** Information follows **

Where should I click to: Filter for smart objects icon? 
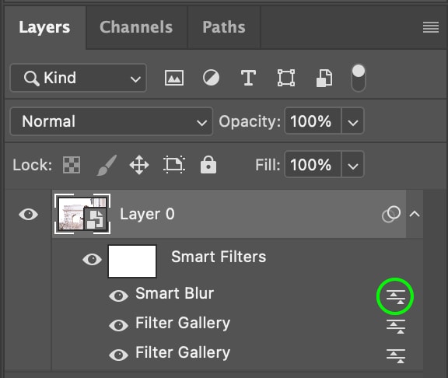click(324, 78)
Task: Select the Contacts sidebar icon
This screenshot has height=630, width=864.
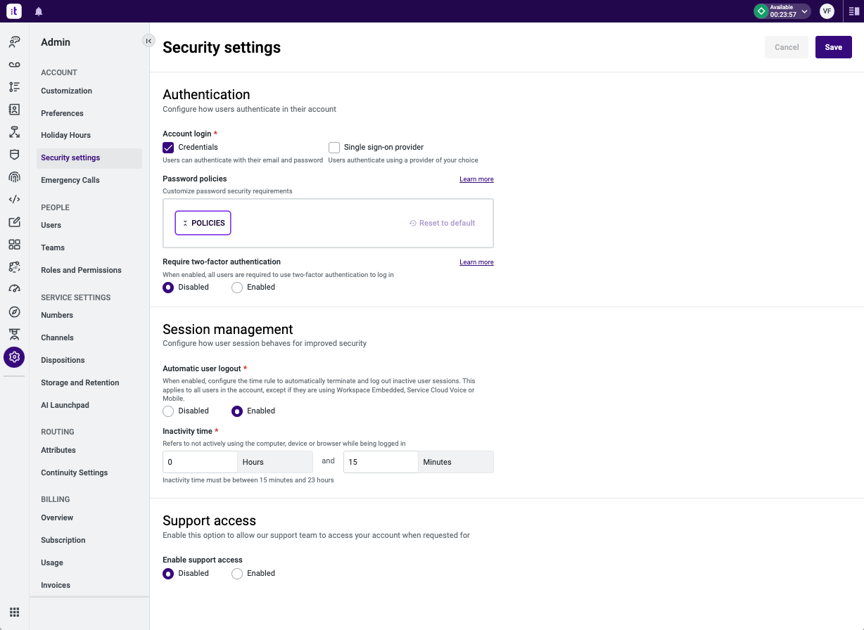Action: click(x=14, y=109)
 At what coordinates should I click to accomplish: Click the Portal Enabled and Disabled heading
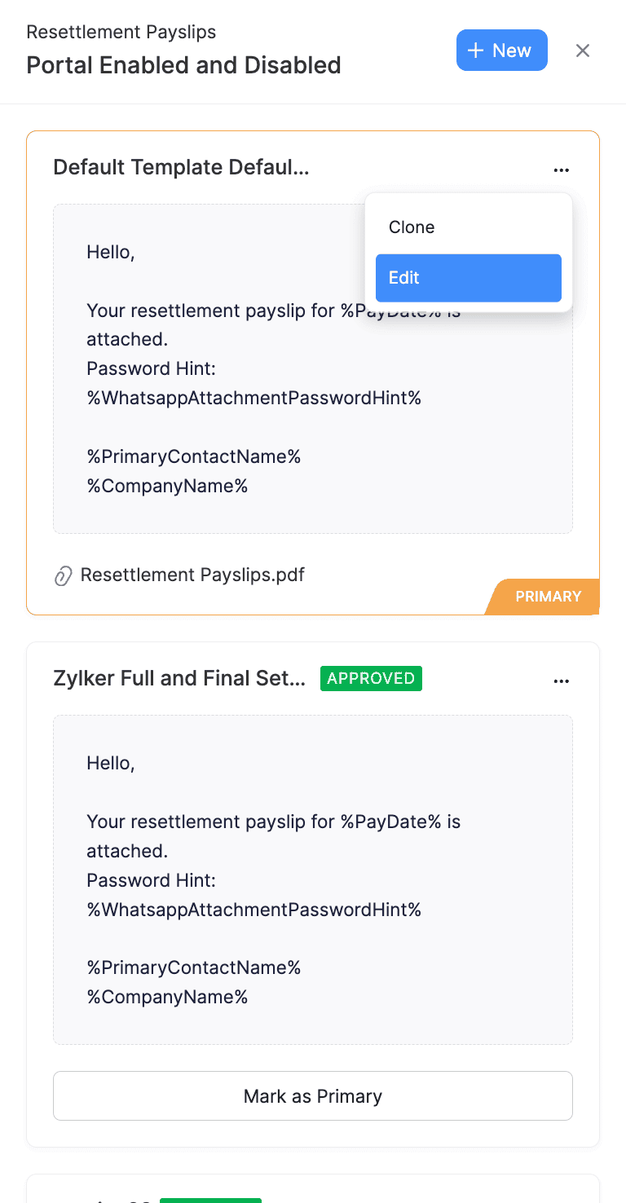[x=183, y=65]
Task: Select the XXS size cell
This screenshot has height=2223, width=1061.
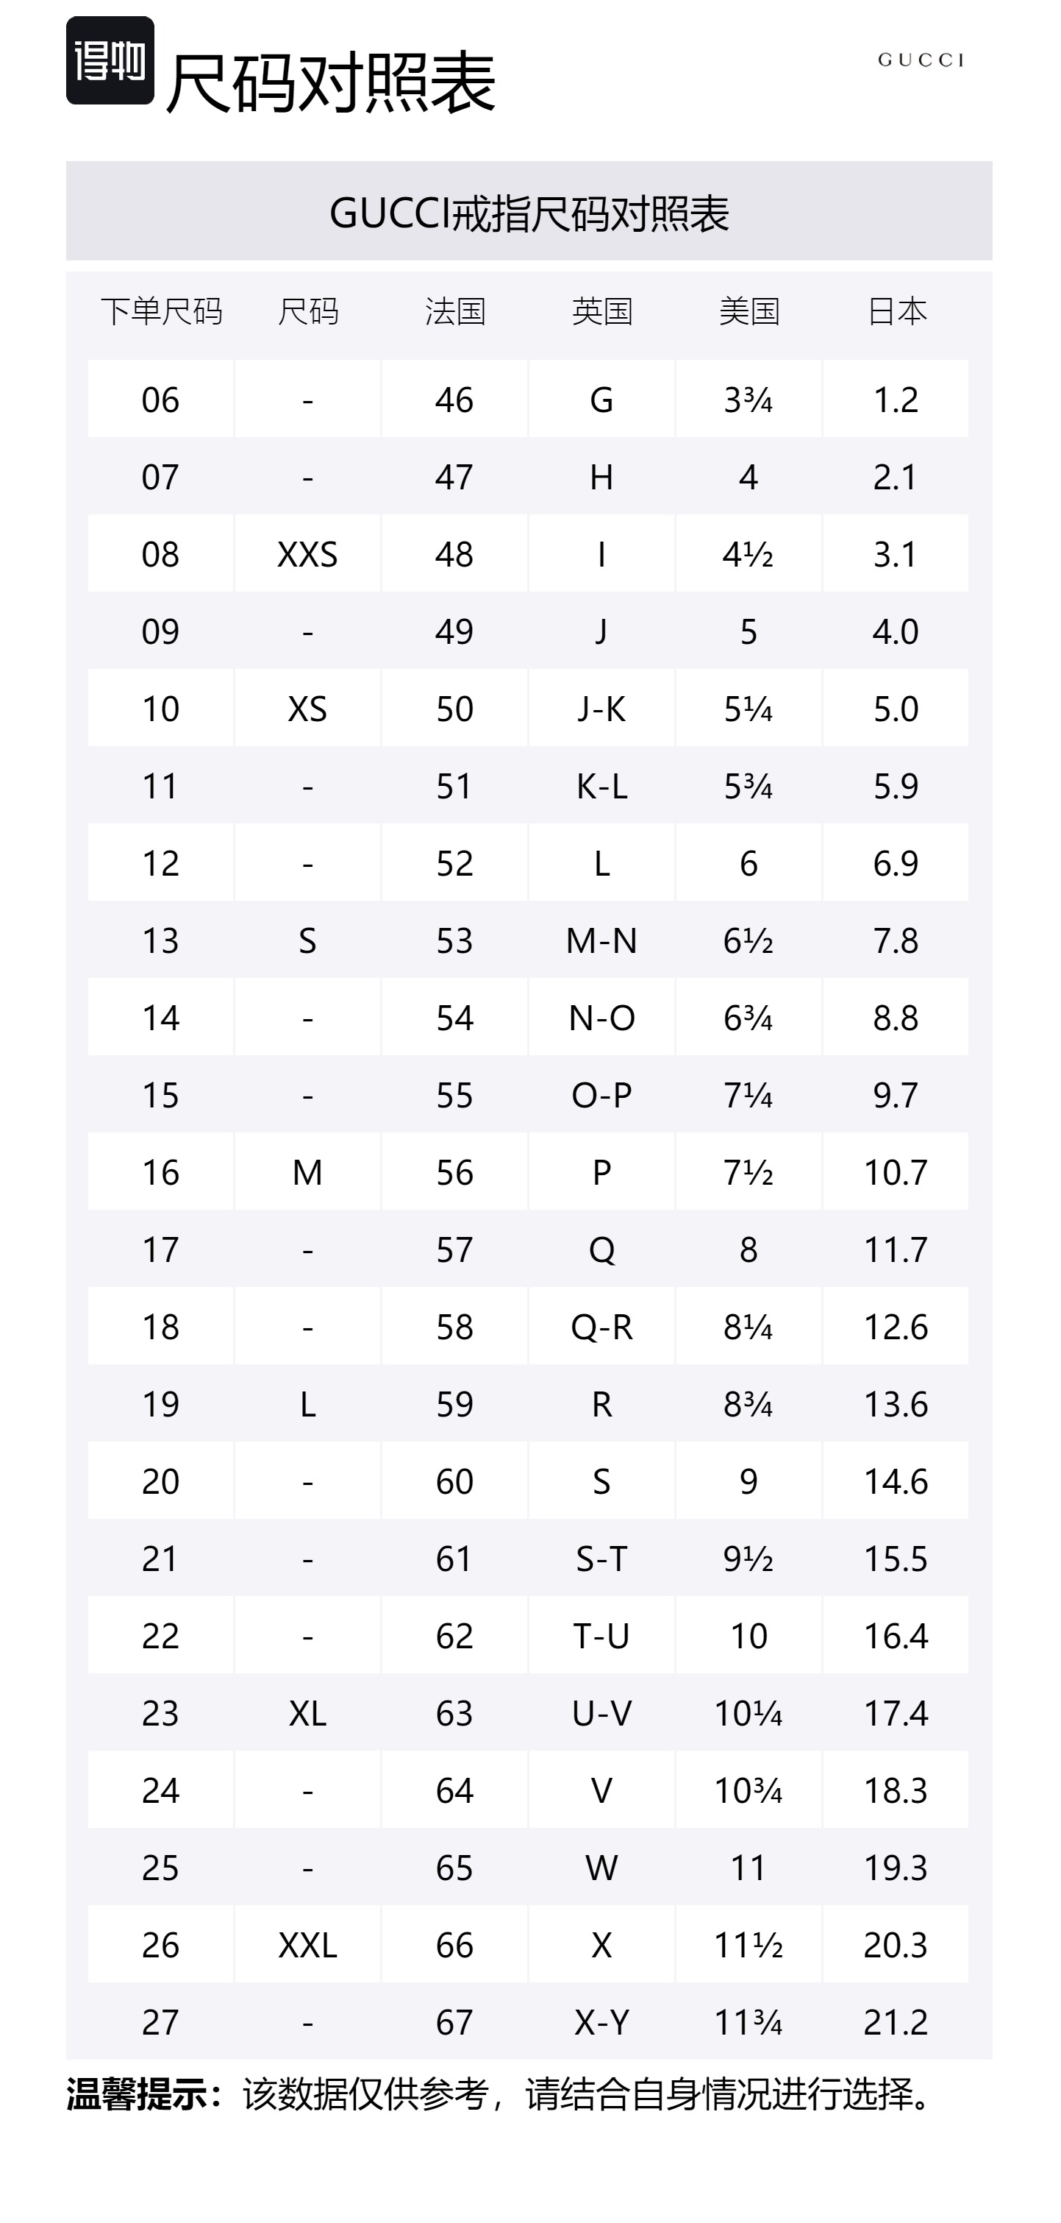Action: 308,554
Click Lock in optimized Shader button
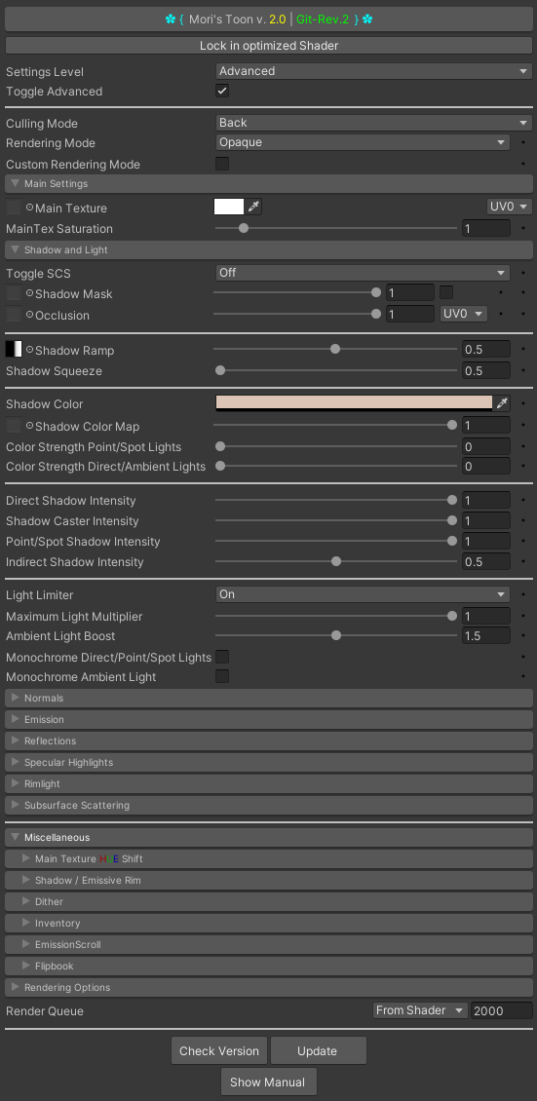 [x=269, y=46]
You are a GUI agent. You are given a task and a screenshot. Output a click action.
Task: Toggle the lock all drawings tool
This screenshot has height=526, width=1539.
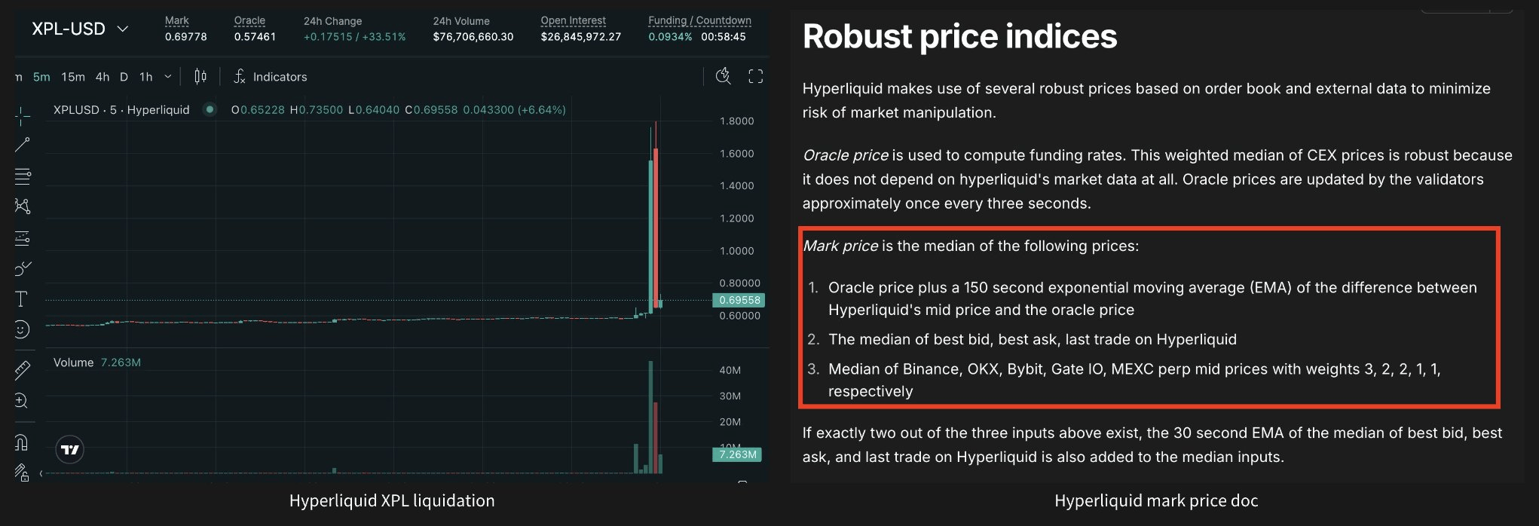point(22,472)
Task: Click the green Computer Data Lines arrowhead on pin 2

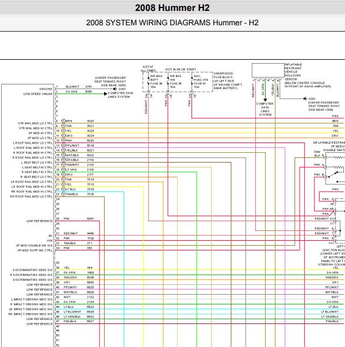Action: click(106, 94)
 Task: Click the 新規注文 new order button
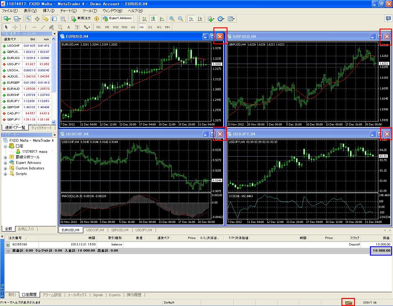[81, 18]
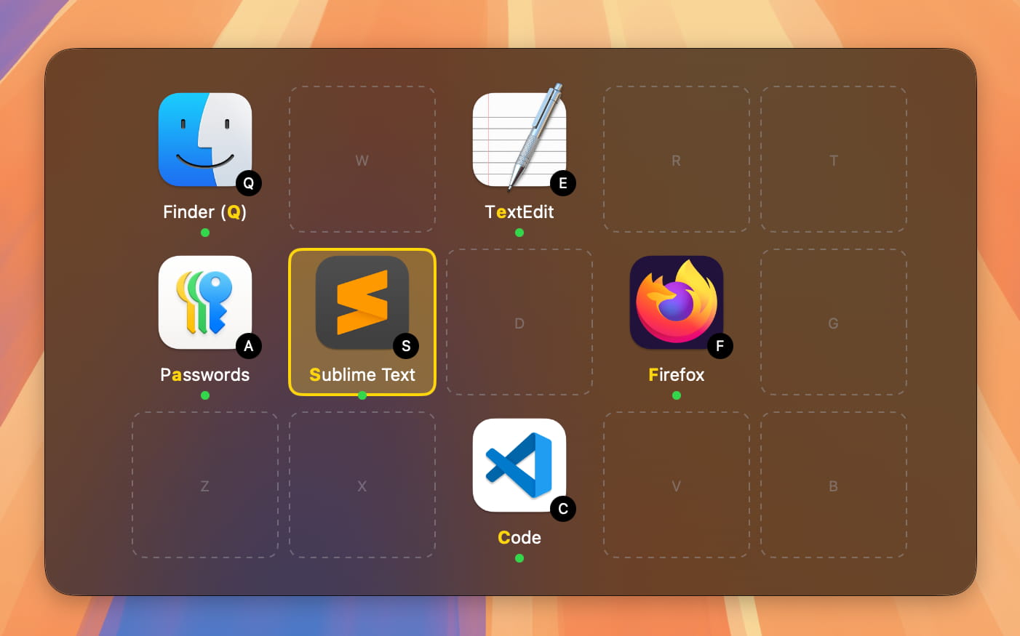Screen dimensions: 1020x636
Task: Select the Sublime Text icon
Action: [x=362, y=302]
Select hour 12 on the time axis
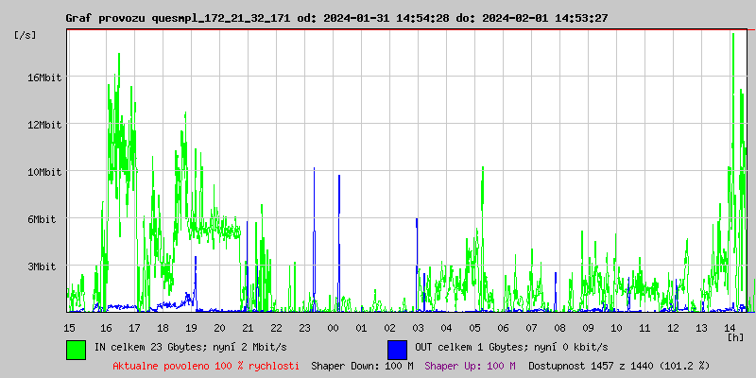This screenshot has width=756, height=378. point(673,327)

** End of Information **

Assignment: Reproduce exactly the lines above that run from the one with "Task: Select the XXS size cell" to the one with "Task: Toggle the lock all drawings tool", both included, leaving pictures out.

Response:
Task: Select the XXS size cell
This screenshot has height=2223, width=1061.
Action: 308,554
Click Lock in optimized Shader button
 [x=269, y=46]
You are a GUI agent. You are given a task and a screenshot. Output a click action.
Task: Toggle the lock all drawings tool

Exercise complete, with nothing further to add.